EXERCISE AIM: All of the entries should be restated word for word, but without their pictures.

** DATA EXTRACT follows **

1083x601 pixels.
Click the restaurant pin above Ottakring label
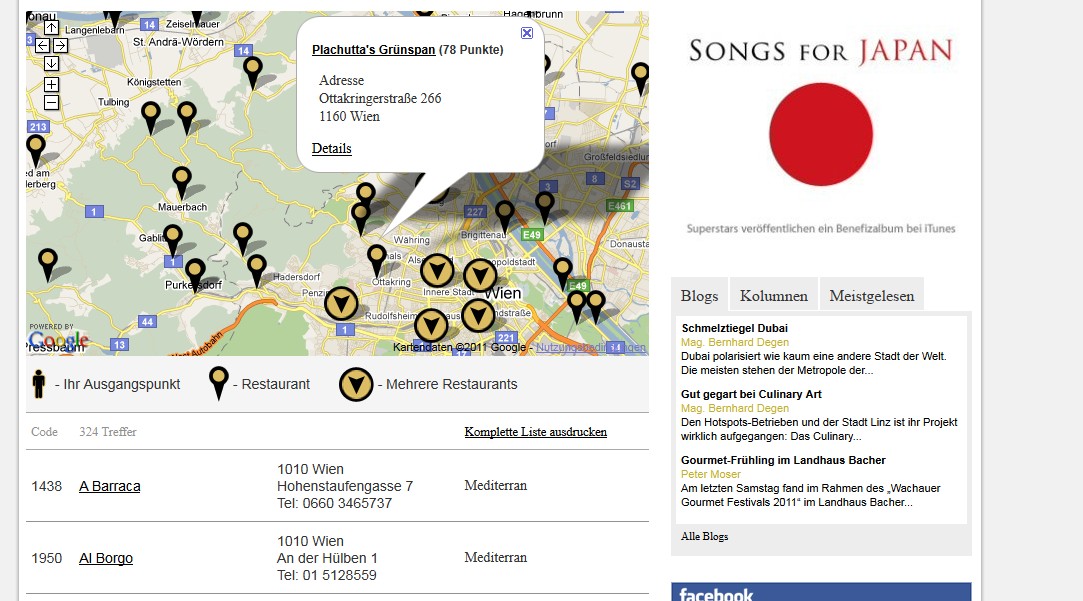pyautogui.click(x=376, y=257)
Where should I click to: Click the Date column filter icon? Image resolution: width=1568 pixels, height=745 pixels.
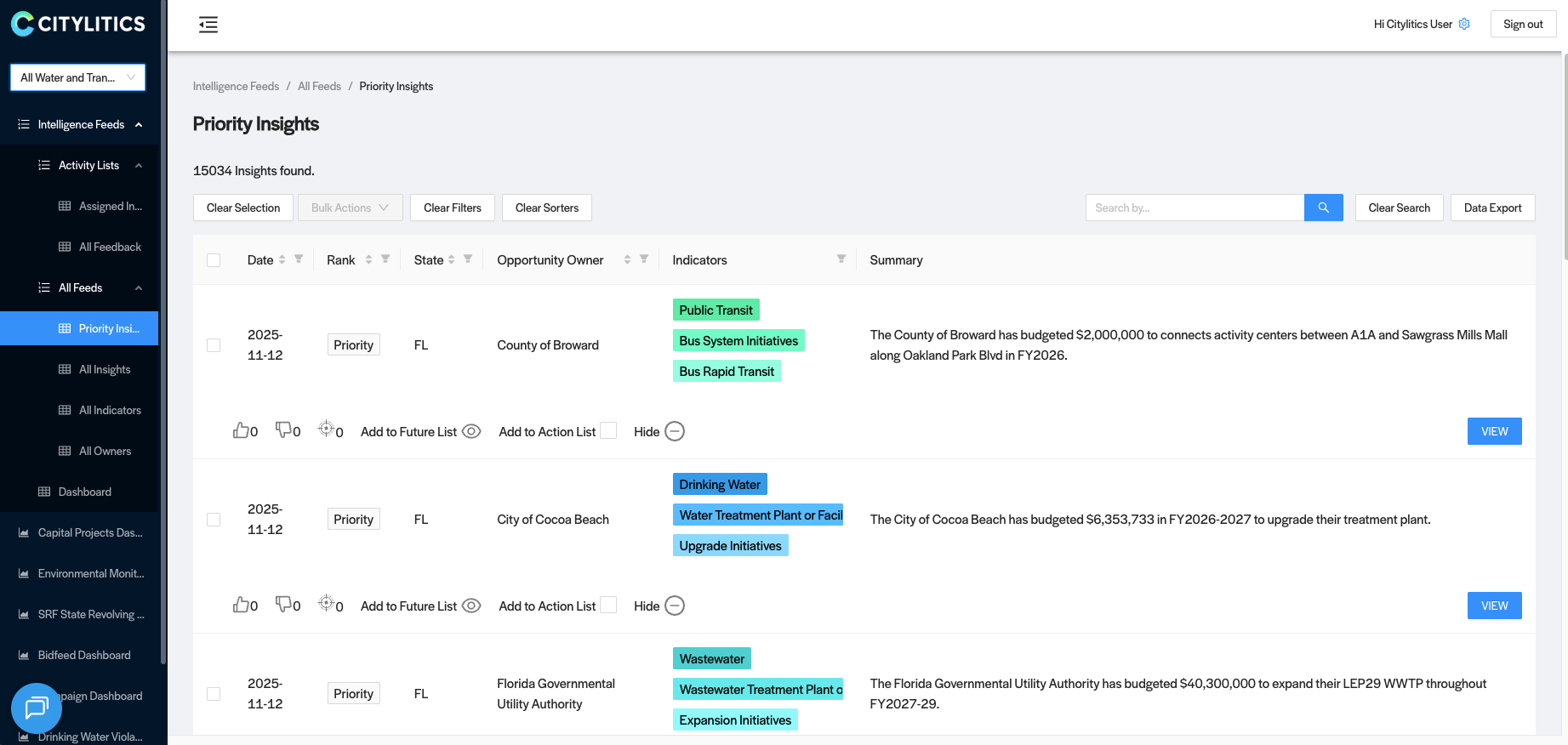coord(299,259)
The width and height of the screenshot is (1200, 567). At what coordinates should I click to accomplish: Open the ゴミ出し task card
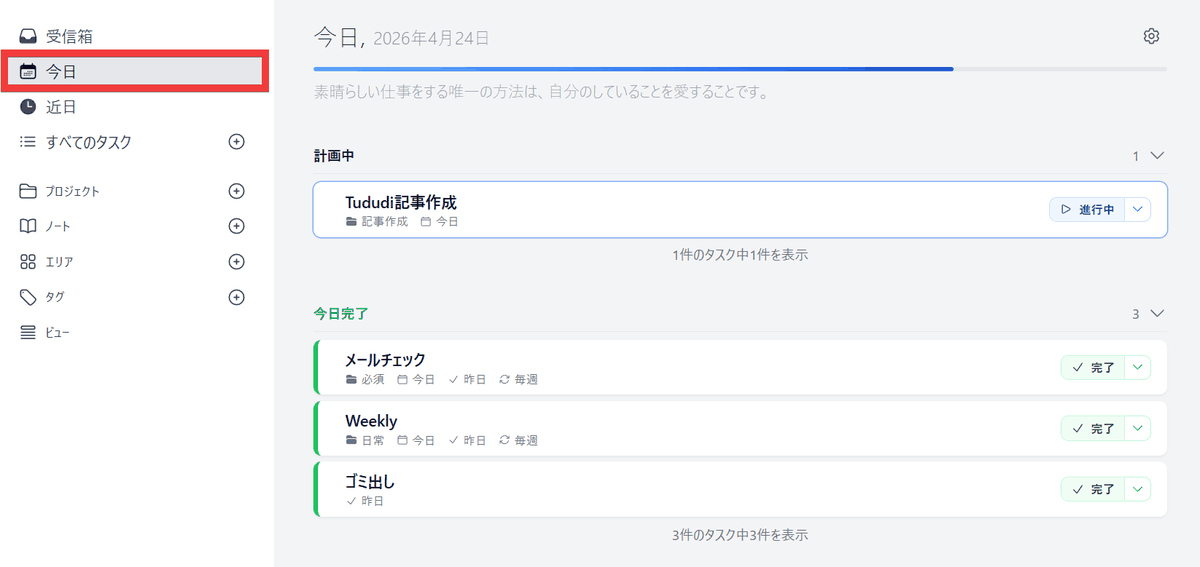click(700, 490)
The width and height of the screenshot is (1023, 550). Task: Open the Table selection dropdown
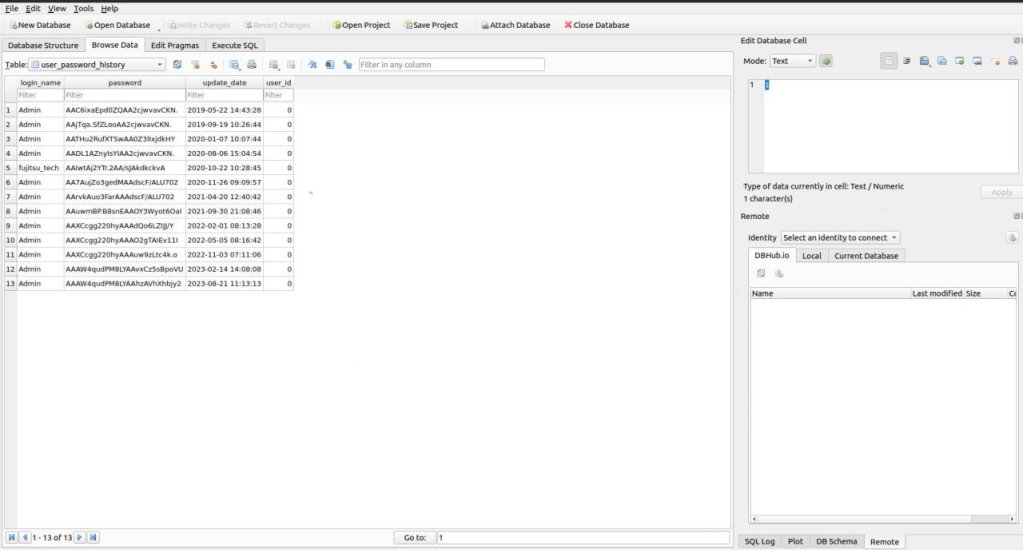[97, 65]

** End of DATA EXTRACT **

SOLUTION TO THIS TASK:
1083x601 pixels.
Click the restaurant pin above Ottakring label
pyautogui.click(x=376, y=257)
Where should I click to: Click the Date column filter icon? Image resolution: width=1568 pixels, height=745 pixels.
coord(299,259)
The width and height of the screenshot is (1200, 567). At what coordinates should I click to accomplish: Open the ゴミ出し task card
click(700, 490)
The width and height of the screenshot is (1023, 550). Task: Open the Table selection dropdown
[97, 65]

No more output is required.